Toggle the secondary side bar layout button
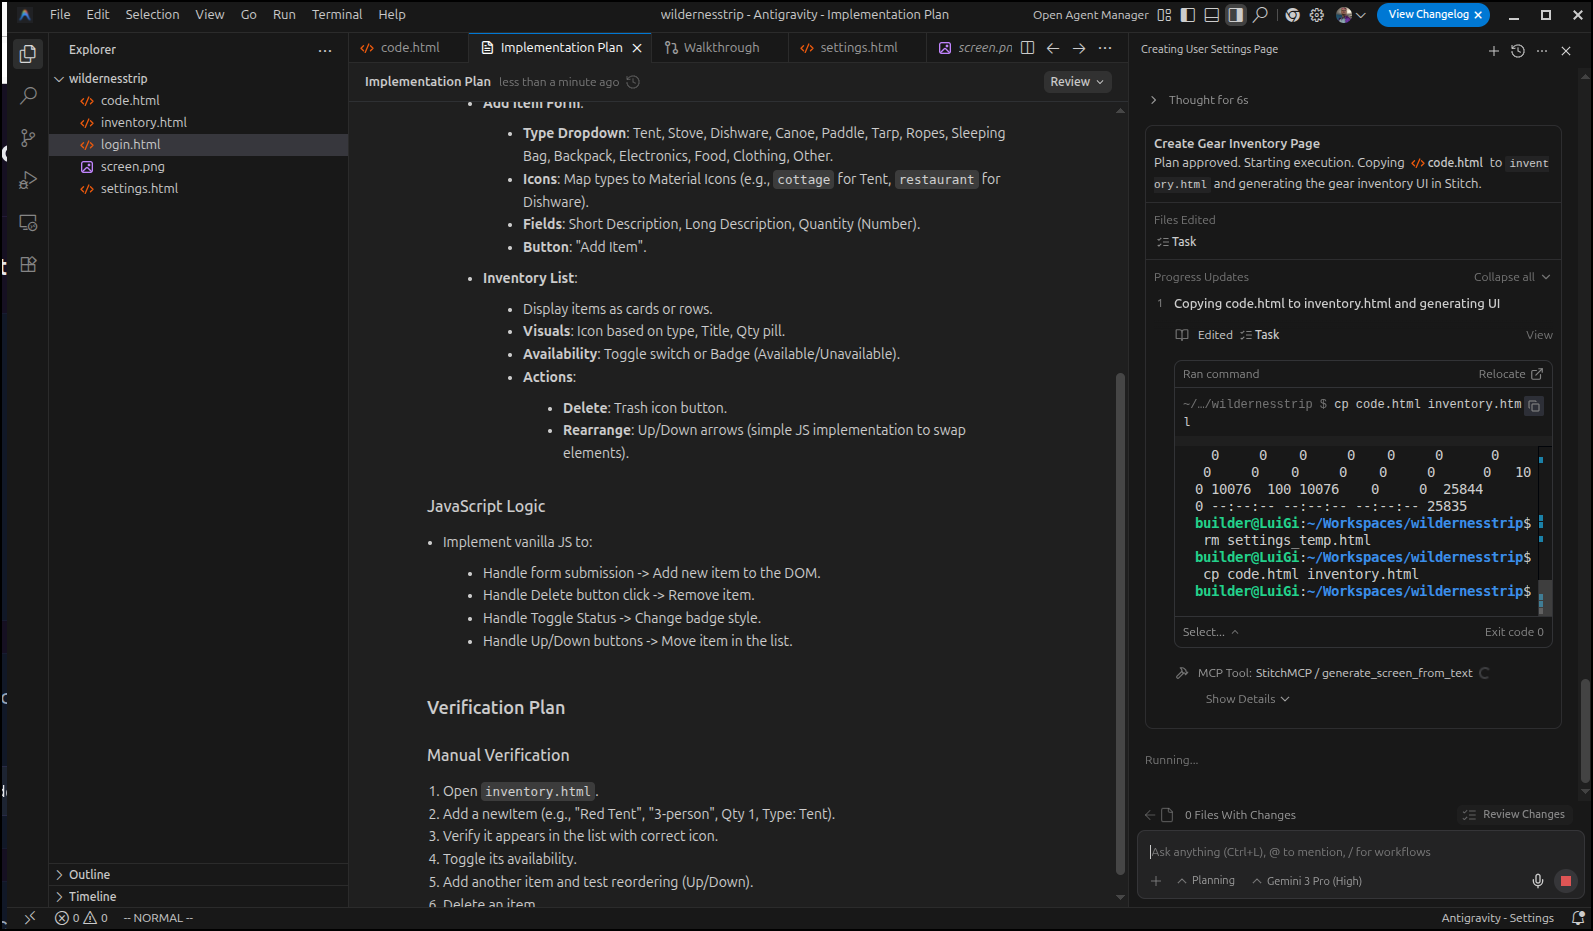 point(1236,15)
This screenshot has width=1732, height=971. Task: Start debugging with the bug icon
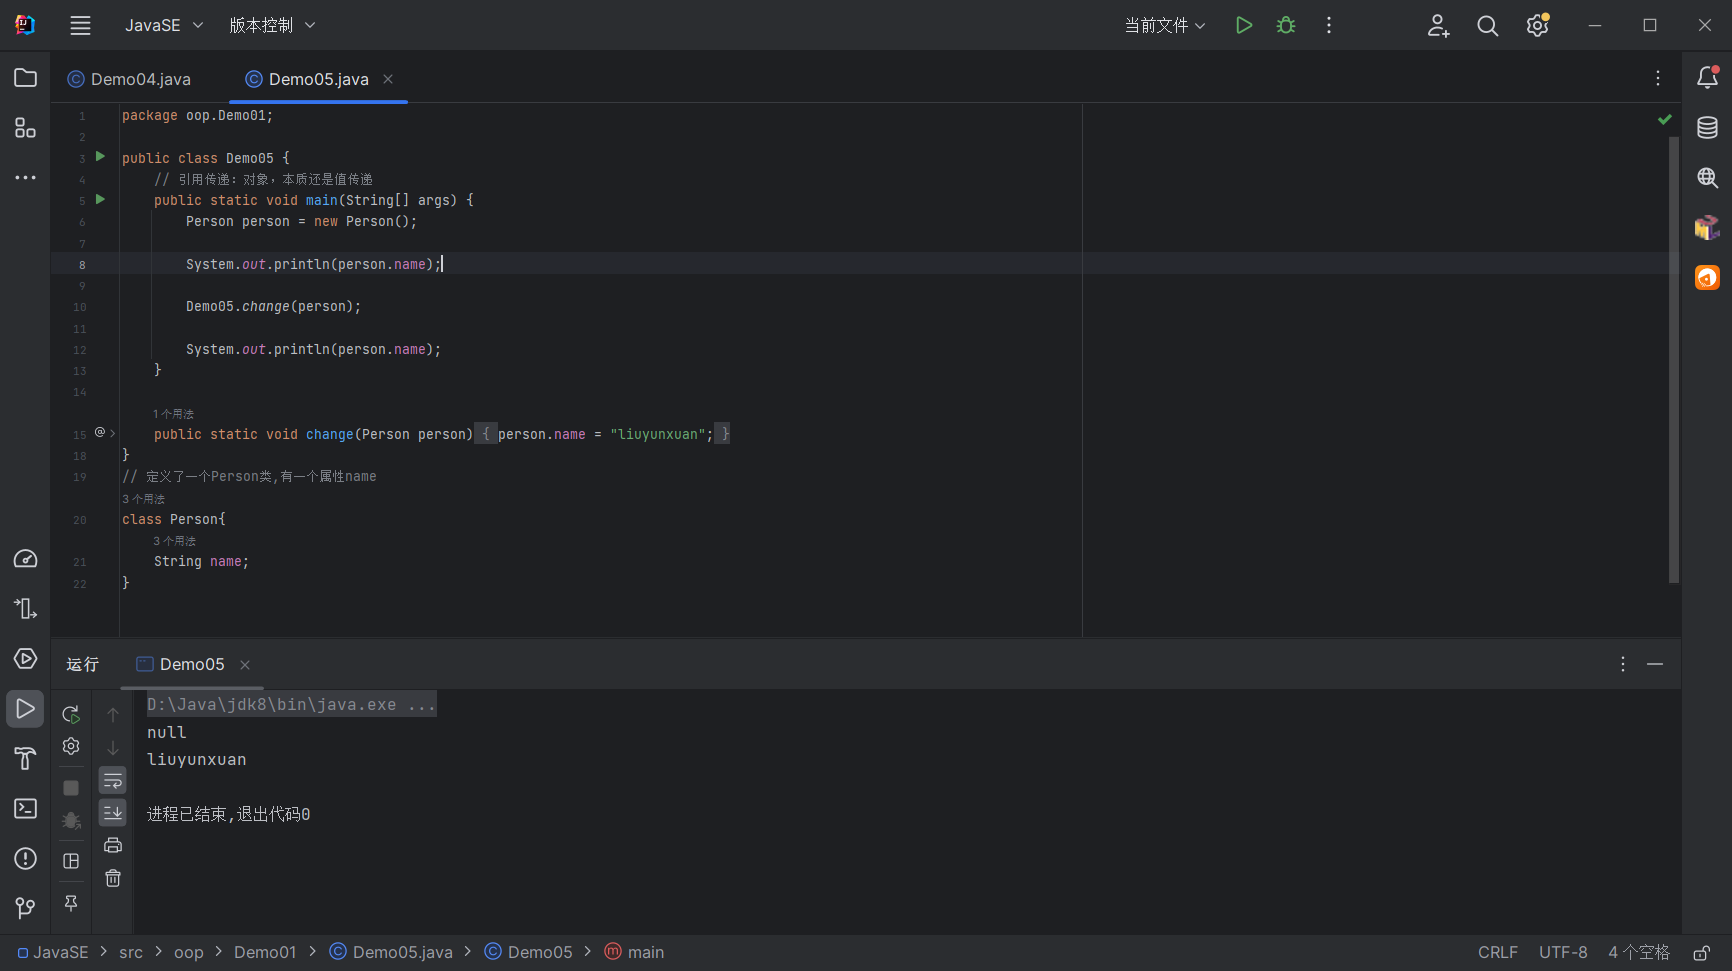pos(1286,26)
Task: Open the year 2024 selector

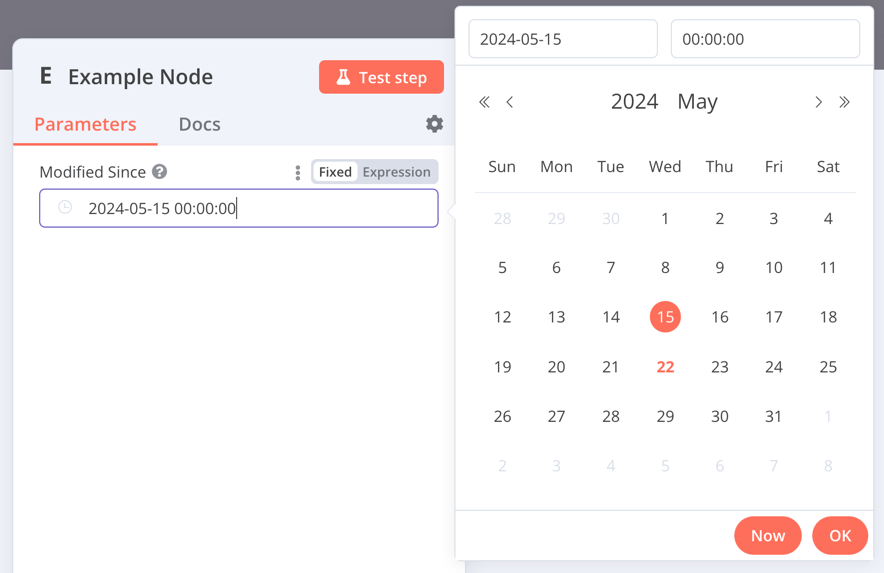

◆ ◆ ◆ ◆

What is being asked :: Would you set down every line of the data above exactly, skipping the pictures?

Response to this task ::
Toggle the secondary side bar layout button
 point(1236,15)
This screenshot has width=1732, height=971. Task: Start debugging with the bug icon
pos(1286,26)
Task: Open the year 2024 selector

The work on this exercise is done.